=== Written instruction ===
Set down each line of the listing below without changing a single character.

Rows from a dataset
<<<<

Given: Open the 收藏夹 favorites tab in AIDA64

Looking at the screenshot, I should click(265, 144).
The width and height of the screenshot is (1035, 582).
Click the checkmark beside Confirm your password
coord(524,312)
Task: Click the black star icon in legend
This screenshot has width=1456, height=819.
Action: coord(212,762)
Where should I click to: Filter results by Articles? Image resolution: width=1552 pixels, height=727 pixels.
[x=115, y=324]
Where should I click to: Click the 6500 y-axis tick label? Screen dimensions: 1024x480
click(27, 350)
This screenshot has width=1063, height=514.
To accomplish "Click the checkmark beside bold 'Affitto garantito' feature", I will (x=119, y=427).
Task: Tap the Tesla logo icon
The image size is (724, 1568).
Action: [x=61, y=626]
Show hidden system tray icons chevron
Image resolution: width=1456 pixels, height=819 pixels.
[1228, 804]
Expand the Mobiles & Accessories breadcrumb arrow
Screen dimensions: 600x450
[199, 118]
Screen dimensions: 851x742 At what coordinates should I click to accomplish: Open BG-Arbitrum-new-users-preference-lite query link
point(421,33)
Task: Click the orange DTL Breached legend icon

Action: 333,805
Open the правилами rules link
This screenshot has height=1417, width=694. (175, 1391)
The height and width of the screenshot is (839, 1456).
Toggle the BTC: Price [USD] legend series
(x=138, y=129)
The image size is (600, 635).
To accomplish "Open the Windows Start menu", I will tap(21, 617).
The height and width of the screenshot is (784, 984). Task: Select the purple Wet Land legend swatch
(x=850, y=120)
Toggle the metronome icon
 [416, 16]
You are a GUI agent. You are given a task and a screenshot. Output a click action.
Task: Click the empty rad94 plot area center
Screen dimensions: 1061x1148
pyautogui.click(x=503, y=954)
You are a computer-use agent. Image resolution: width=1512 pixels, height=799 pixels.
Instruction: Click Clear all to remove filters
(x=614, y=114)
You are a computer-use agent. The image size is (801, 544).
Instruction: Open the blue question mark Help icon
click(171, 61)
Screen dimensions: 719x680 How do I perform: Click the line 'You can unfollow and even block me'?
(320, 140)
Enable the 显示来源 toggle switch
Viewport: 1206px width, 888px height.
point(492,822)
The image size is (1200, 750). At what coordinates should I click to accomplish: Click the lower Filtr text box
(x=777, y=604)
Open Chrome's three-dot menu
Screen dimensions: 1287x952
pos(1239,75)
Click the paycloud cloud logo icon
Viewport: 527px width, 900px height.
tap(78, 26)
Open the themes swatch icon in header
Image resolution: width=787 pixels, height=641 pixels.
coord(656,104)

>>>>

=== Task output ===
Given: Open the 收藏夹 favorites tab in AIDA64

Looking at the screenshot, I should click(265, 144).
The width and height of the screenshot is (1035, 582).
Click the checkmark beside Confirm your password
coord(524,312)
Task: Click the black star icon in legend
This screenshot has width=1456, height=819.
Action: coord(212,762)
Where should I click to: Filter results by Articles? Image resolution: width=1552 pixels, height=727 pixels.
[x=115, y=324]
Where should I click to: Click the 6500 y-axis tick label? Screen dimensions: 1024x480
click(27, 350)
This screenshot has width=1063, height=514.
To accomplish "Click the checkmark beside bold 'Affitto garantito' feature", I will (x=119, y=427).
Task: Tap the Tesla logo icon
The image size is (724, 1568).
Action: [x=61, y=626]
Show hidden system tray icons chevron
Image resolution: width=1456 pixels, height=819 pixels.
[1228, 804]
Expand the Mobiles & Accessories breadcrumb arrow
Screen dimensions: 600x450
[199, 118]
Screen dimensions: 851x742 At what coordinates should I click to accomplish: Open BG-Arbitrum-new-users-preference-lite query link
point(421,33)
Task: Click the orange DTL Breached legend icon

Action: 333,805
Open the правилами rules link
This screenshot has height=1417, width=694. (175, 1391)
The height and width of the screenshot is (839, 1456).
Toggle the BTC: Price [USD] legend series
(x=138, y=129)
The image size is (600, 635).
To accomplish "Open the Windows Start menu", I will tap(21, 617).
The height and width of the screenshot is (784, 984). Task: Select the purple Wet Land legend swatch
(x=850, y=120)
Toggle the metronome icon
 [416, 16]
You are a GUI agent. You are given a task and a screenshot. Output a click action.
Task: Click the empty rad94 plot area center
Screen dimensions: 1061x1148
pyautogui.click(x=503, y=954)
You are a computer-use agent. Image resolution: width=1512 pixels, height=799 pixels.
Instruction: Click Clear all to remove filters
(x=614, y=114)
You are a computer-use agent. The image size is (801, 544).
Instruction: Open the blue question mark Help icon
click(171, 61)
Screen dimensions: 719x680 How do I perform: Click the line 'You can unfollow and even block me'?
(320, 140)
Enable the 显示来源 toggle switch
Viewport: 1206px width, 888px height.
point(492,822)
The image size is (1200, 750). At what coordinates should I click to accomplish: Click the lower Filtr text box
(x=777, y=604)
Open Chrome's three-dot menu
Screen dimensions: 1287x952
pos(1239,75)
Click the paycloud cloud logo icon
Viewport: 527px width, 900px height.
tap(78, 26)
Open the themes swatch icon in header
Image resolution: width=787 pixels, height=641 pixels.
coord(656,104)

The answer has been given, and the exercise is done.